= Polish Jacobins =

Polish Jacobins (Polish: jakobini polscy) or Huguenots (hugoniści) were the names given to a group of late 18th-century radical Polish politicians by their opponents.

The group formed during the Great Sejm as an offshoot of the Forge of Hugo Kołłątaj (Kuźnia Kołłątajska, and hence their alternate name of Huguenots (Hugoniści)), and later the Patriotic Party (Stronnictwo Patriotyczne). The Polish Jacobins played a significant part in the preparation of the 1794 Warsaw and Wilno Uprisings during the Kościuszko Uprising.Under the name of Association of Citizens Offering Help and Assistance to the National Magistrate for the Good of the Homeland (Zgromadzenie Obywateli Ofiarujących Pomoc i Posługę Magistraturom Narodowym w Celu Dobra Ojczyzny) they formed a political club (based on French Jacobin Club) which became part of the provisional government of Poland (Temporary Provisional Council, Radza Zastępcza Tymczasowa).
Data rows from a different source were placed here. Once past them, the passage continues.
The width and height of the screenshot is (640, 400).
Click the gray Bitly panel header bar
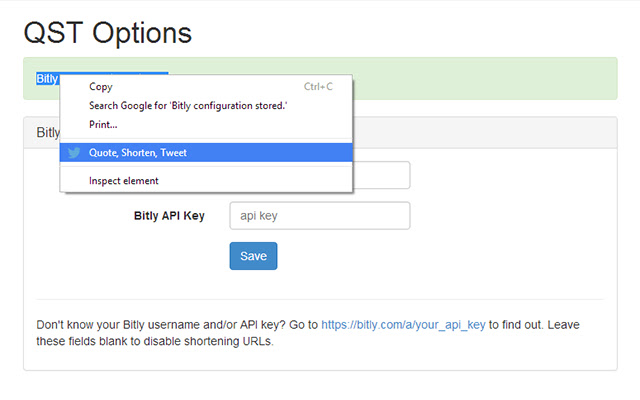(x=480, y=132)
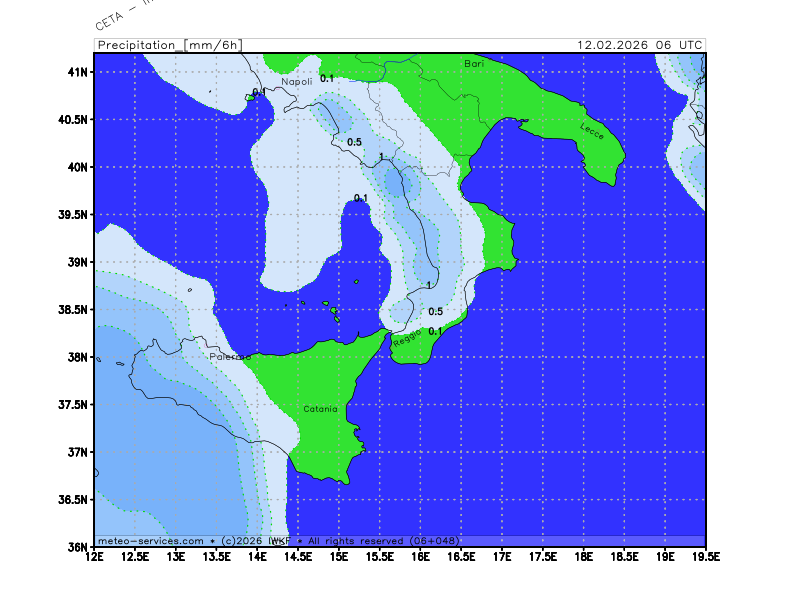
Task: Click the 36.5N latitude axis label
Action: 73,500
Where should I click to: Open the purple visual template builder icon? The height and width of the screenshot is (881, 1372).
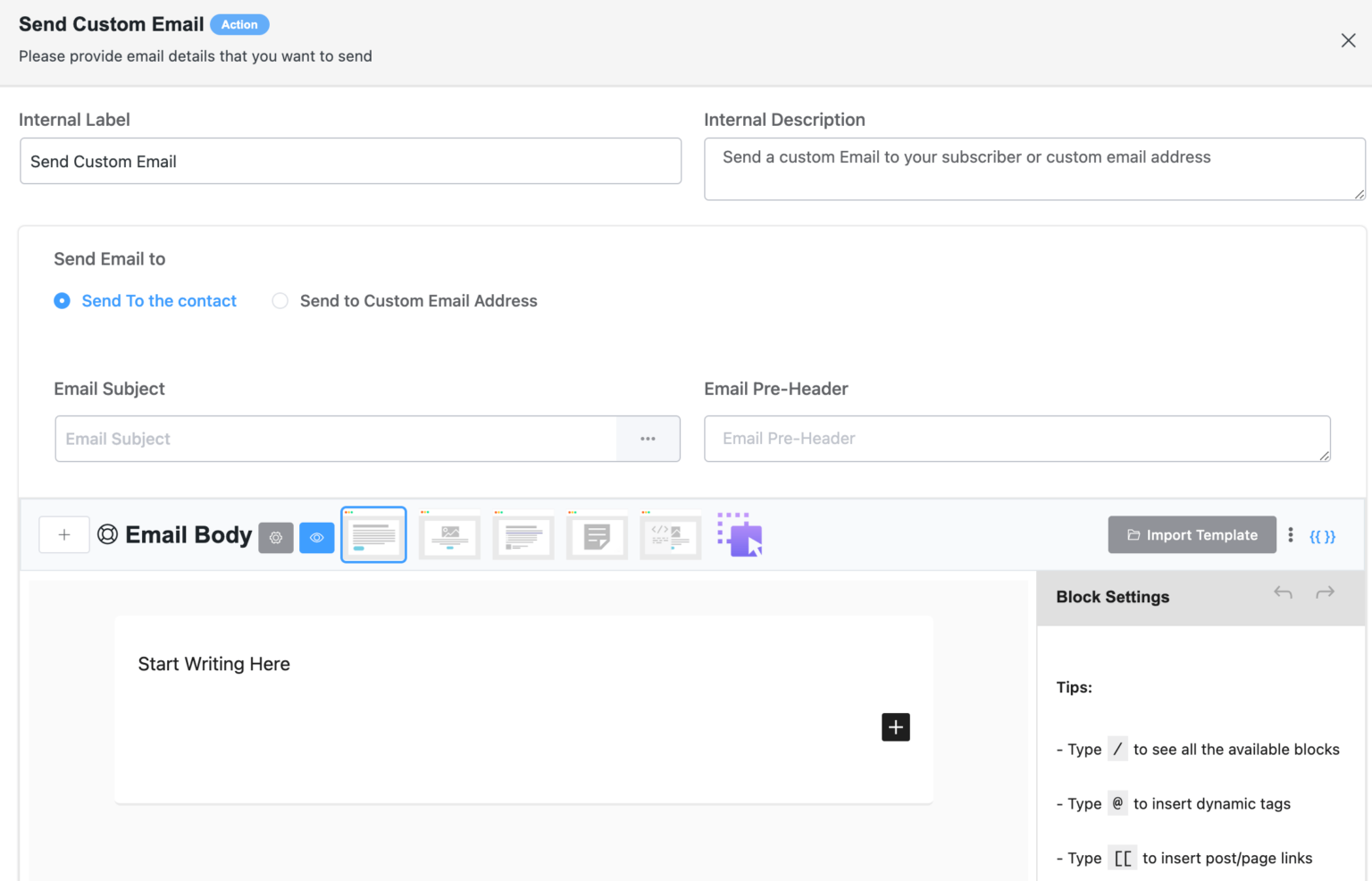(740, 534)
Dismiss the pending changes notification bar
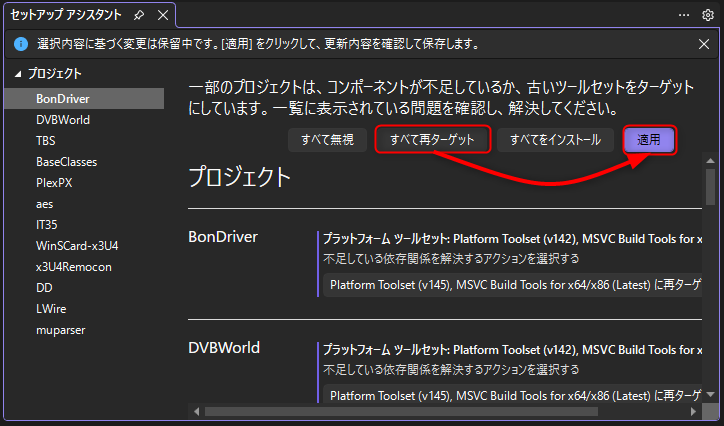This screenshot has height=426, width=724. click(x=704, y=44)
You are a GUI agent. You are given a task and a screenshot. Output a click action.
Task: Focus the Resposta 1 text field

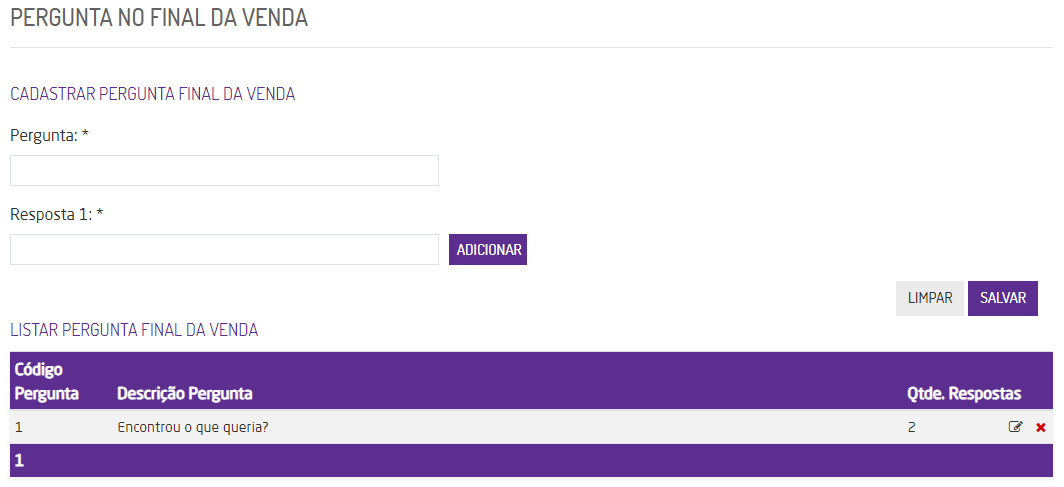coord(224,250)
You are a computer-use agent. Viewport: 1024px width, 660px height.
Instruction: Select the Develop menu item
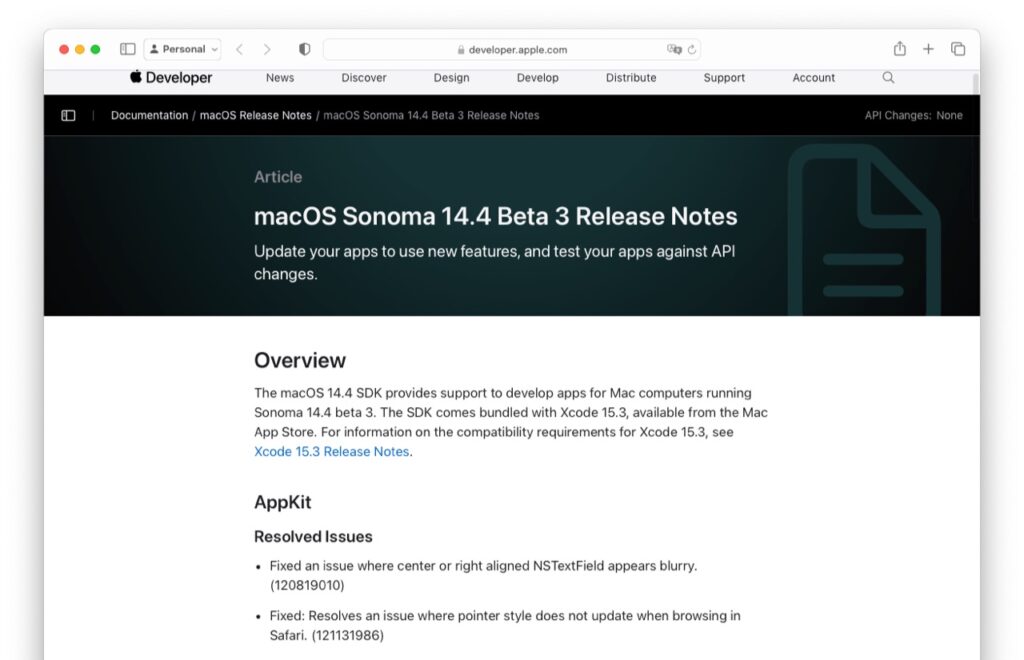[x=537, y=77]
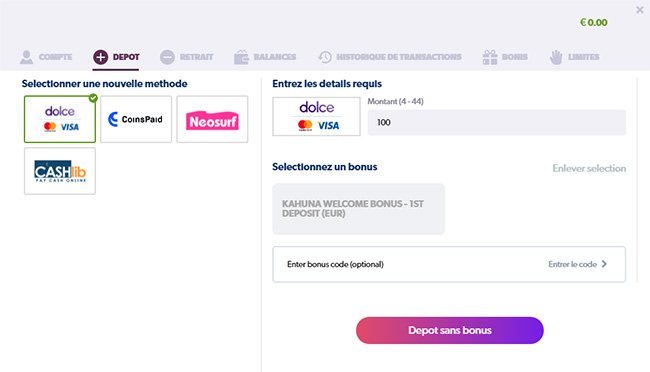Click the Limites hand icon
Image resolution: width=650 pixels, height=372 pixels.
coord(556,57)
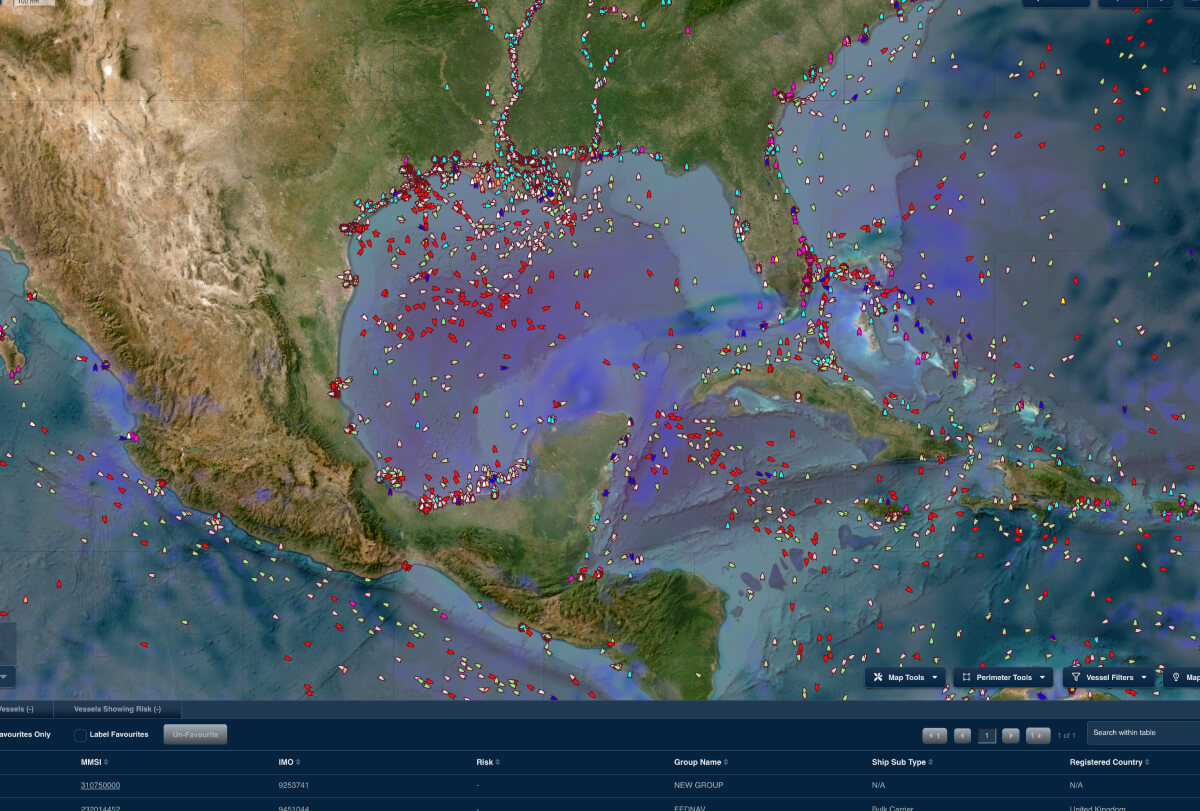Image resolution: width=1200 pixels, height=811 pixels.
Task: Open the vessel link MMSI 310750000
Action: 100,785
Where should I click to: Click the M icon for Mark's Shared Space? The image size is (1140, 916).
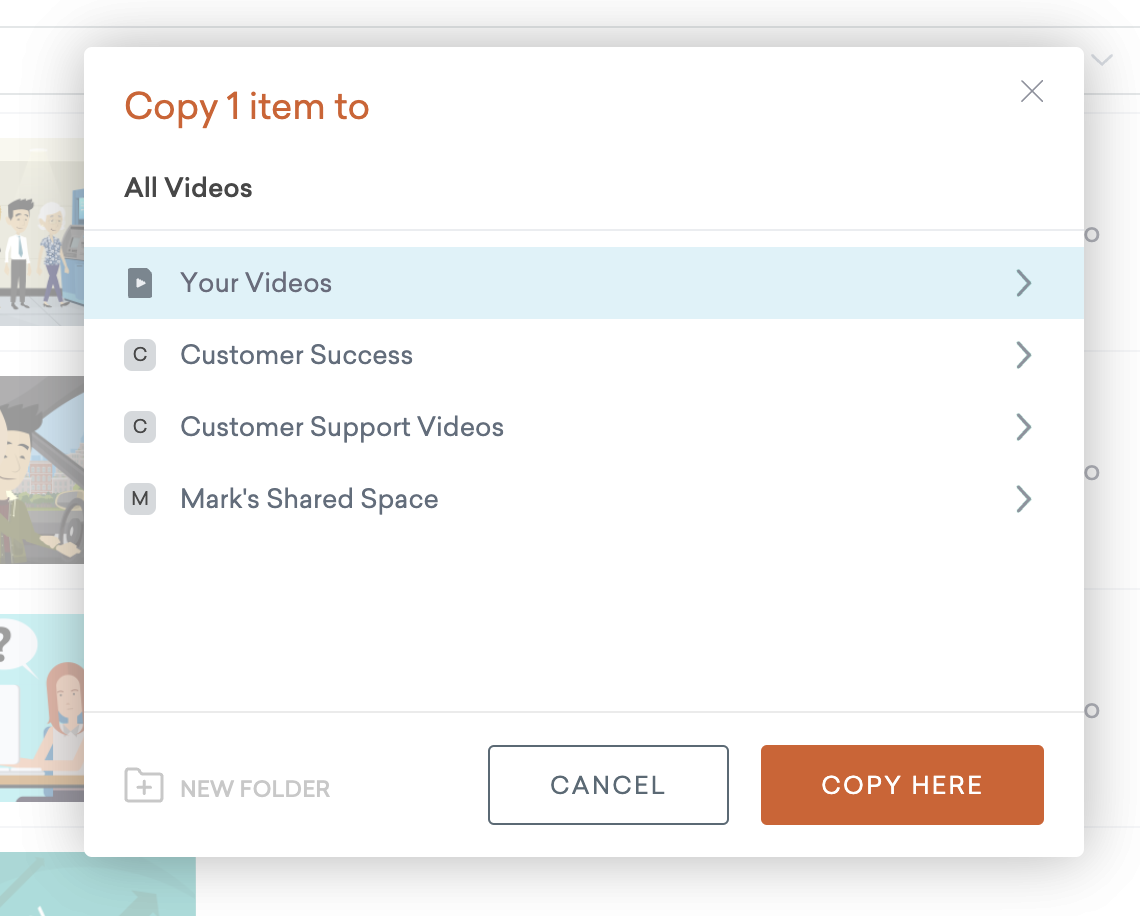(x=140, y=499)
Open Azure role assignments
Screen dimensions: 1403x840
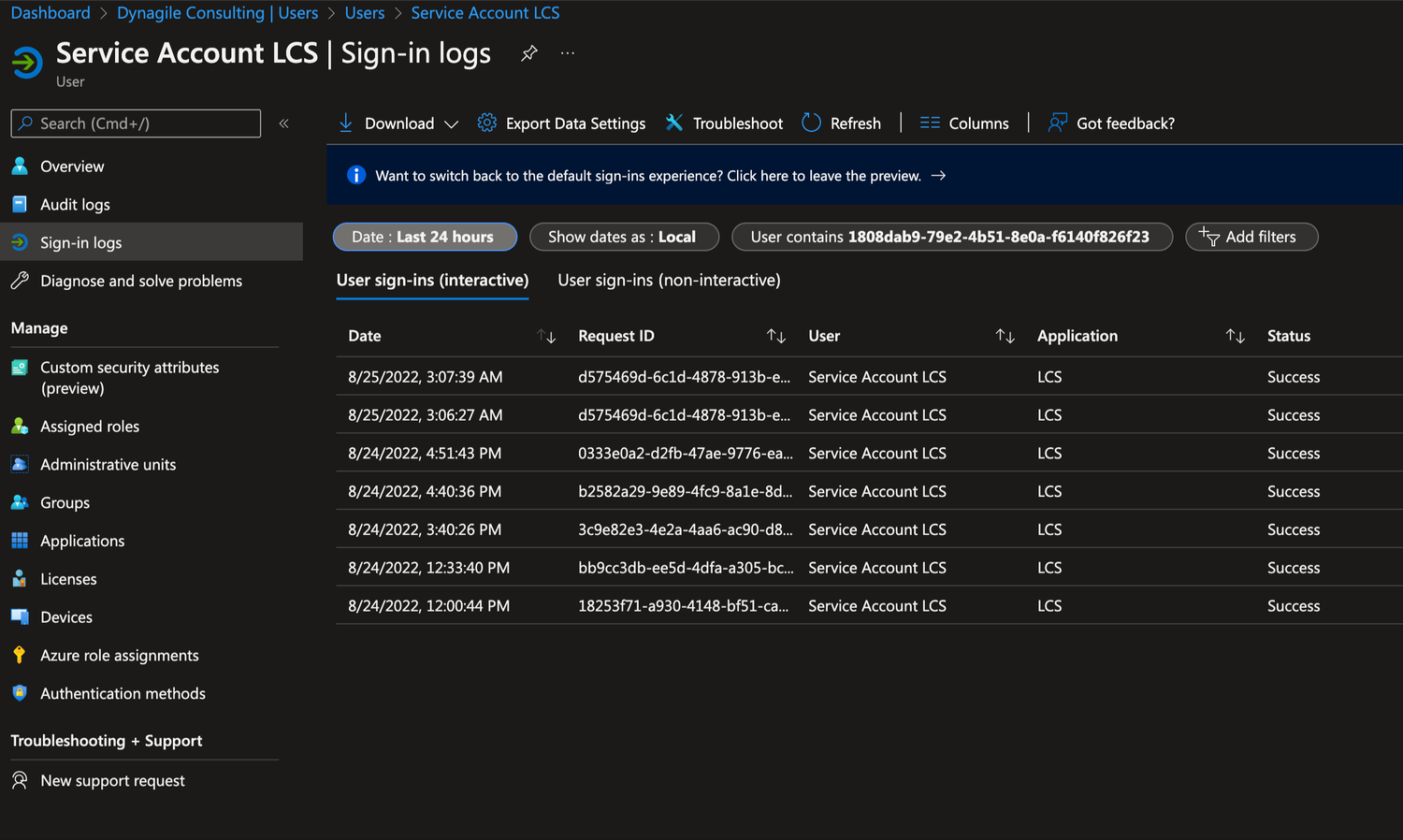[119, 655]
For their support for lynching supporters of the Targowica Confederation, they were abolished by Tadeusz Kościuszko, but as the uprising neared its defeat they were reactivated under the name of Association for Supporting the Revolution and the Cracow Act (Zgromadzenie dla Utrzymania Rewolucji i Aktu Krakowskiego). After the third partition of Poland, many Jacobins emigrated and joined the Polish Legions in Italy. Many of those who remained in Poland took part in various conspirational organizations, such as the Association of Polish Republicans (Towarzystwo Republikanów Polskich). Eventually, some prominent Jacobins like Józef Zajączek became part of the government of the Duchy of Warsaw and later Congress Poland. During the November Uprising they were reactivated as the Patriotic Society (Towarzystwo Patriotyczne), founded by Joachim Lelewel. Polish Jacobins slowly became absorbed into other groups of the Great Emigration, although traces of their ideas were visible not only in the January Uprising but also in Józef Piłsudski's Polish Socialist Party (Polska Partia Socjalistyczna).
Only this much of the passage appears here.